Some Vaults belong to domains with other Vaults. If you have Domain Admin checkbox set on your User record, you’ll see the Domain Users page in addition to the Vault Users page when you navigate to Admin > Users & Groups. From the Domain Users page, you can filter the user list to see only members of specific Vaults, cross-domain users, or all users, including the current domain and cross-domains. You only have access to Vaults where you have the correct permissions.
Note: This article explains additional user management options for users with Domain Admin access. To learn about options that are available for Admins without Domain Admin access, see Creating & Managing Users.
Permissions & Settings for Domain User Management
The following settings govern whether you can access the Domain Users page and manage users across Vaults:
- For every Vault, you must have a security profile with a permission set that grants the Admin: Users: Create, Edit permissions.
- Your user profile must have the Domain Admin checkbox enabled.
How to Grant Domain Admin Access
Only users who already have the Domain Admin setting can give access to another user. You can enable this setting for any user, but only users with the correct permissions on all Vaults will have access to all options.
To grant Domain Admin access:
- Navigate to Admin > Users & Groups > Vault Users.
- Click the user’s name to open the user details page.
- Click Details or scroll down to the Details section.
- Click Edit.
- Select the Domain Admin checkbox.
- Click Save.
The Domain Admin setting and permissions allow access to all Vaults in a multi-Vault domain. This access should be limited to only the users who need it.
How to Import Users from Other Vaults
If your domain includes multiple Vaults, you can import users that already belong to another Vault on the domain. To import users:
- From the Domain Users page, select the users you wish to add.
- Choose Add Selected Users to Vaults from the Actions menu.
- The Add Selected Users to Vaults dialog opens, showing all Vaults that exist on the domain. Select the Vaults to which you wish to add the selected users.
- Click Add.
- Select a License Type and Security Profile for each Vault. Vault assigns the same license type and security profile to all users selected for import.
- Click Save.
About the Domain User Details Page
When you click a user’s name from the Domain Users page, Vault opens the Domain User details page. The Domain User details page is read-only except for Vault membership assignments across Vaults.

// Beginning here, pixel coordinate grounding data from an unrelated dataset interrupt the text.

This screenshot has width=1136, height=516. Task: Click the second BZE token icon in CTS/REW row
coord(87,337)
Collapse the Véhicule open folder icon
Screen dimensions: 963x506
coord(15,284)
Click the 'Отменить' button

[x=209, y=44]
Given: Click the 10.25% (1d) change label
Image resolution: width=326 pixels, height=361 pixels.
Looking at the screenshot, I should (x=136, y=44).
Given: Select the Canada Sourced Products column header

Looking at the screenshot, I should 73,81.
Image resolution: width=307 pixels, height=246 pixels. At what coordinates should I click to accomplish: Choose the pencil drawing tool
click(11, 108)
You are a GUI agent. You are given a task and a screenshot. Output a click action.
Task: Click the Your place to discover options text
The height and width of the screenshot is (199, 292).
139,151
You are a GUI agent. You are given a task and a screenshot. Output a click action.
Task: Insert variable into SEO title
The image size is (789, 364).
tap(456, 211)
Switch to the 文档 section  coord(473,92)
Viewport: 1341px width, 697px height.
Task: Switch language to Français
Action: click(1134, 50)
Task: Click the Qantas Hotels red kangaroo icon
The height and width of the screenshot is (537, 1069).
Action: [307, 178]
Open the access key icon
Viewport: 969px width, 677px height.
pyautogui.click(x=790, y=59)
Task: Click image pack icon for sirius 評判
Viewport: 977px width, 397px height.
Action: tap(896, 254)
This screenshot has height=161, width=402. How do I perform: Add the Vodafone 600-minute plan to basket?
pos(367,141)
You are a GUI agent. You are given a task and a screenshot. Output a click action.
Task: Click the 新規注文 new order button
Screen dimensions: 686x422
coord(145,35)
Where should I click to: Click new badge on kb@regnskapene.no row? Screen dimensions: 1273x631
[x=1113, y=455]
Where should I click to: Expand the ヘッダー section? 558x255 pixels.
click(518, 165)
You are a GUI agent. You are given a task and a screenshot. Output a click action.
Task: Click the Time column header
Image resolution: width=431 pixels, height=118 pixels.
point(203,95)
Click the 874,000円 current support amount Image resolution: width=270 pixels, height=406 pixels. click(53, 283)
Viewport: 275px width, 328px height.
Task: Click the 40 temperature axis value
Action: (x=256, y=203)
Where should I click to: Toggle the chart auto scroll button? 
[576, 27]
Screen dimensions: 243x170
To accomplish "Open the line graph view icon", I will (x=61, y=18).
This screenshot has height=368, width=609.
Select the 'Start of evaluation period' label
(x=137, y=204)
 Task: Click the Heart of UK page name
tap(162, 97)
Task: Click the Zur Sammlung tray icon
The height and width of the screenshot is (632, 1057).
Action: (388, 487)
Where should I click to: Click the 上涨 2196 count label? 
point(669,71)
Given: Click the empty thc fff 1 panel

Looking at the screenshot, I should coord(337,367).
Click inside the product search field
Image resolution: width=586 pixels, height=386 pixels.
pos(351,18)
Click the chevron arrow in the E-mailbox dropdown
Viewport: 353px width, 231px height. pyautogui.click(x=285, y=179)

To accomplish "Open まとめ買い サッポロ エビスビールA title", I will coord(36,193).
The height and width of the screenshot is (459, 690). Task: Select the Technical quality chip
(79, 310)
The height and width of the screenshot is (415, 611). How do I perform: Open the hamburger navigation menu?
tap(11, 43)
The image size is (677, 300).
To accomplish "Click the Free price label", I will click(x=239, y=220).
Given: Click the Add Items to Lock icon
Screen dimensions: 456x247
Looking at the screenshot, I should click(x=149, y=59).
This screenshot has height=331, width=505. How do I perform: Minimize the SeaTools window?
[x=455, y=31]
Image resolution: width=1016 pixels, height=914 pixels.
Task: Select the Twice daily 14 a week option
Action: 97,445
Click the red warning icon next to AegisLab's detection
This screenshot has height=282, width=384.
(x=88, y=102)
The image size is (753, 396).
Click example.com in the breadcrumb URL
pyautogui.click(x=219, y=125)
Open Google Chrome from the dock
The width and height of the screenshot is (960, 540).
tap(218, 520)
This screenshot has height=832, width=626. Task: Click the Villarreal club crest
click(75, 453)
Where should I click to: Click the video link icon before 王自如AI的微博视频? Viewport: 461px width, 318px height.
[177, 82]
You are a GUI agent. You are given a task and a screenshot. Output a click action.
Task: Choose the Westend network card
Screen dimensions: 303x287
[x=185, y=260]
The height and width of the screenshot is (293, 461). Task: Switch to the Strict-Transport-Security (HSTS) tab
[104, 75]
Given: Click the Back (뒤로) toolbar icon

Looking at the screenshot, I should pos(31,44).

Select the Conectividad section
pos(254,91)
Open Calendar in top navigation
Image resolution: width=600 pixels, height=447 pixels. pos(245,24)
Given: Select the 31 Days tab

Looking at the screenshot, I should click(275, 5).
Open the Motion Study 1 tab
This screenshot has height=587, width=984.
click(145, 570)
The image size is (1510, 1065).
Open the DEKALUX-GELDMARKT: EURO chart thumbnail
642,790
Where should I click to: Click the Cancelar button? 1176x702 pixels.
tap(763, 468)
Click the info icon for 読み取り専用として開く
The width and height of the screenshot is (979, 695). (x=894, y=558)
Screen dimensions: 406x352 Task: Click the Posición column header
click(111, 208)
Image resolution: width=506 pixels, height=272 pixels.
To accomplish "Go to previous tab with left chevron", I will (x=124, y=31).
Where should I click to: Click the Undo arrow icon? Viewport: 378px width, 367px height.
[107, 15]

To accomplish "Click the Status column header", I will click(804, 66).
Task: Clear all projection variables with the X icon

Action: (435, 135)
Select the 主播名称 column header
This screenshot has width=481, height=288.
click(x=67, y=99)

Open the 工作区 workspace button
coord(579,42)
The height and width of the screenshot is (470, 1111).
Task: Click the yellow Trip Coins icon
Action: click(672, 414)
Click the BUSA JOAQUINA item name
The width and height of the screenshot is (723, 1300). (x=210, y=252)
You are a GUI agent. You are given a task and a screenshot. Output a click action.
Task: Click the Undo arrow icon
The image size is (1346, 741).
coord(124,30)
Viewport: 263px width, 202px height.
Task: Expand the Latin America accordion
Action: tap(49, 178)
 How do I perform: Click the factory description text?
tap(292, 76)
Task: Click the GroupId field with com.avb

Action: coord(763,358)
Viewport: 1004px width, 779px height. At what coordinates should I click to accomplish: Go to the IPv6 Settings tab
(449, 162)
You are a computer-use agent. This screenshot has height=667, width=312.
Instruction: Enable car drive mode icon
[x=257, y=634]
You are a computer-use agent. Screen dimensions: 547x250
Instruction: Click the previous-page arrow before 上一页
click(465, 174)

You can edit users assigned to the current Vault from Admin > Users & Groups > Vault Users. You can also edit users not assigned to the current Vault from the Admin > Users & Groups > Vault Users page in any Vault where the user is assigned.
How to Add Vault Memberships for Domain Users
As a user with Domain Admin access, you can edit the Vault Memberships section of the Domain User details page. This section lists each Vault to which the user belongs, as well as the user’s security profile and license type for that Vault, as long as you have access to that Vault.
To add a user to a Vault:
- Navigate to the Vault Memberships section of the Domain User details page.
- Click Add.
- The Add User to Vaults dialog opens, showing all Vaults to which you have access and the user has no membership. Select up to 25 Vaults to which to add the selected user.
- Click Add.
- On the Vault Memberships page, select the desired license type and security profile for each membership. In cases where you are not authorized to edit a membership, these fields are read-only. You can never assign a security profile that includes permissions that you do not have.
- Click Save.
How to Edit Vault Memberships for Domain Users
To edit the license type, security profile, or status assigned to a user, click the desired field within the Vault Memberships section. Additional fields may be editable based on your Vault’s configuration. From the dropdown, make a selection. In cases where you are not authorized to edit a membership, these fields are read-only. You can never assign a security profile that includes permissions that you do not have.
System-owned users are read-only and cannot be edited from any page.
How to Export Memberships for Domain Users
In the Vault Memberships section of the Domain User details page, you can export all memberships belonging to the specific user. Click Export Memberships to export information on each Vault membership in CSV format.
How to Change User Status for the Domain
To change a user’s status for the entire domain, click the user’s name on the Domain Users page. From the Domain User detail page, select Change Domain Status to Active/Inactive from the Actions menu.
When you use this action to change a user’s domain status, you need to refresh the page before the updated status appears in the Vault Memberships section. You can also click the Edit button in Vault Membership to see the updated status.
A user may be Inactive in all Vaults, but still have a Domain Status of Active. If the Domain Status is Inactive, the user cannot be Active in any Vaults.